START Data for processing

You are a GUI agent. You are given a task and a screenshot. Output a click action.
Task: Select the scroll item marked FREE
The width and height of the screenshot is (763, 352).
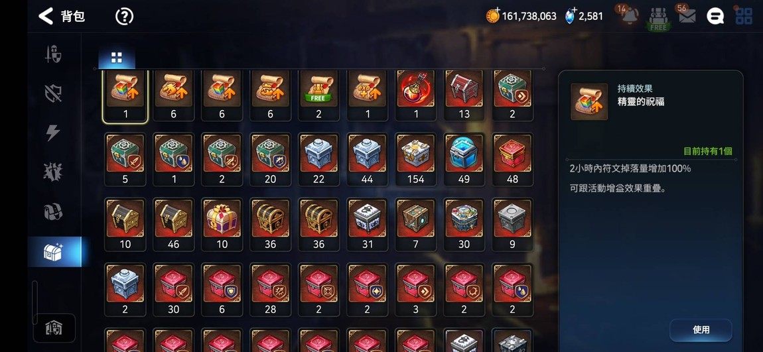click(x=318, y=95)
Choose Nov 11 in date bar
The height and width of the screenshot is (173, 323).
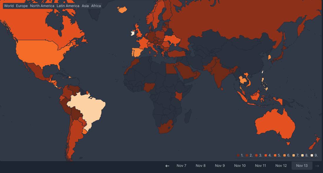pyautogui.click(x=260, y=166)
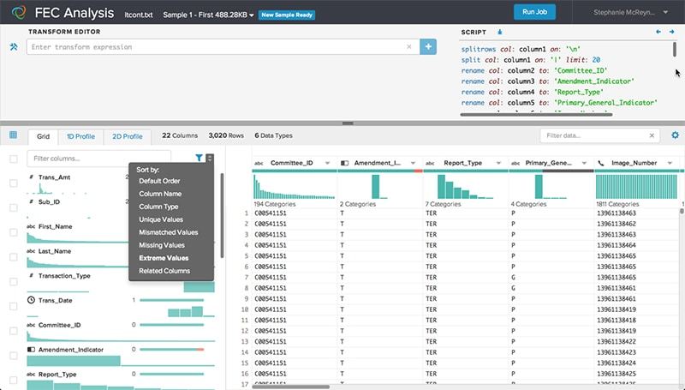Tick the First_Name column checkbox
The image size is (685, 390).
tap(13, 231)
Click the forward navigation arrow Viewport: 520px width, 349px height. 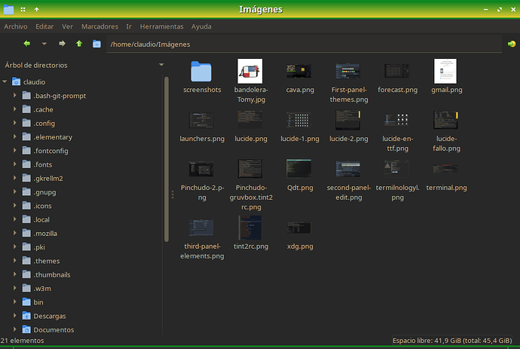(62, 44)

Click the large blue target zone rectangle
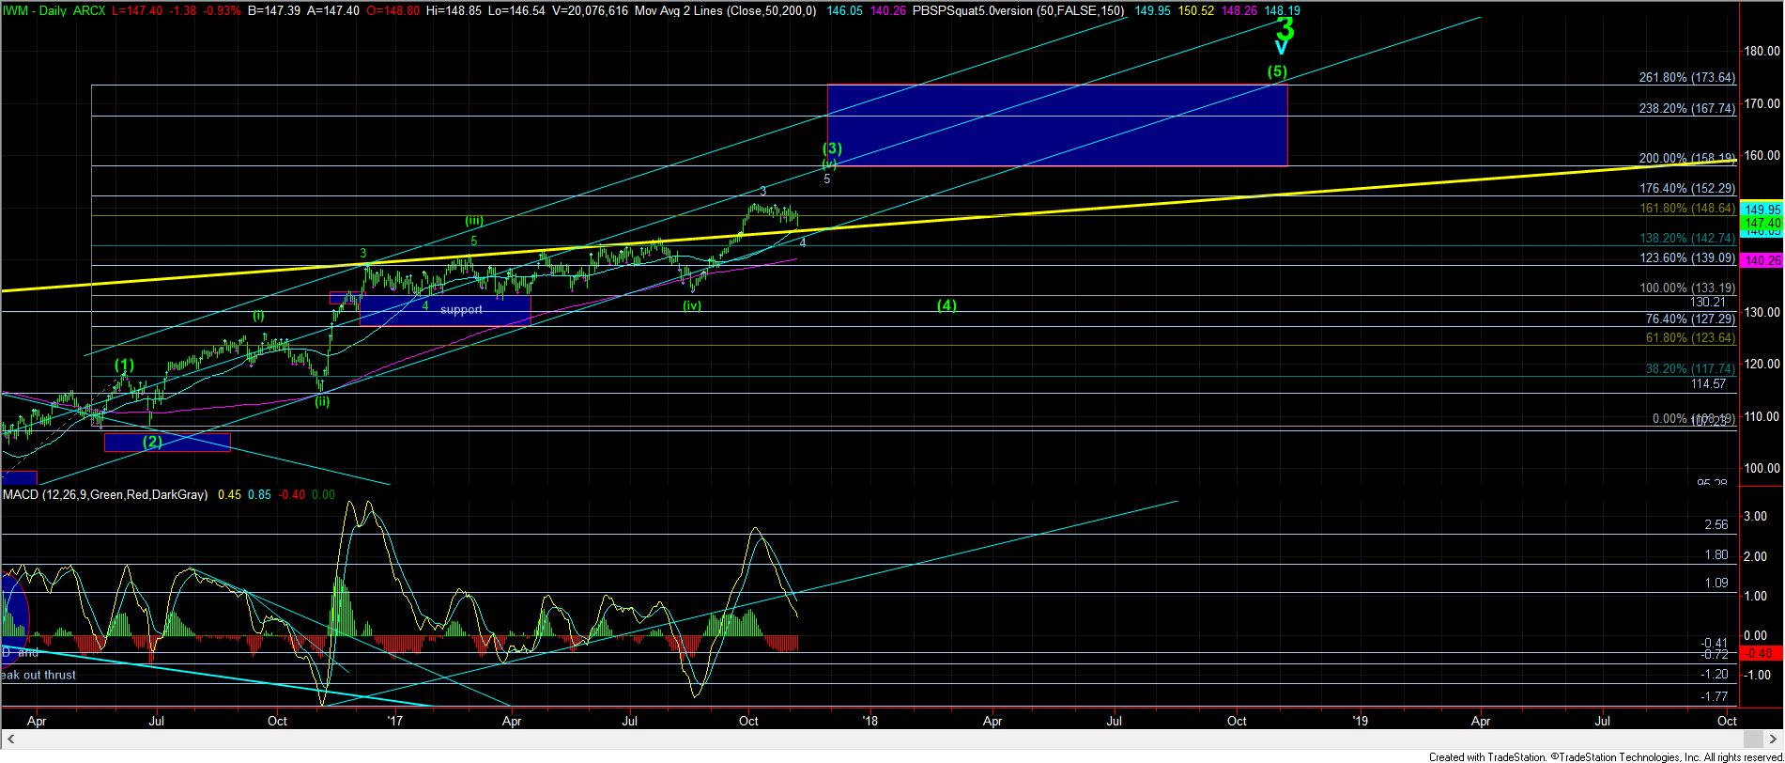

END Data for processing

Return nothing but the lines running from the start of the data to the line with "Choose Nov 11 in date bar", please, both ends included and no pictures.

» **Exercise answer**:
You are a GUI agent. You are given a task and a screenshot. Output a click action.
Task: Select the scroll item marked FREE
The width and height of the screenshot is (763, 352).
click(x=318, y=95)
Choose Nov 11 in date bar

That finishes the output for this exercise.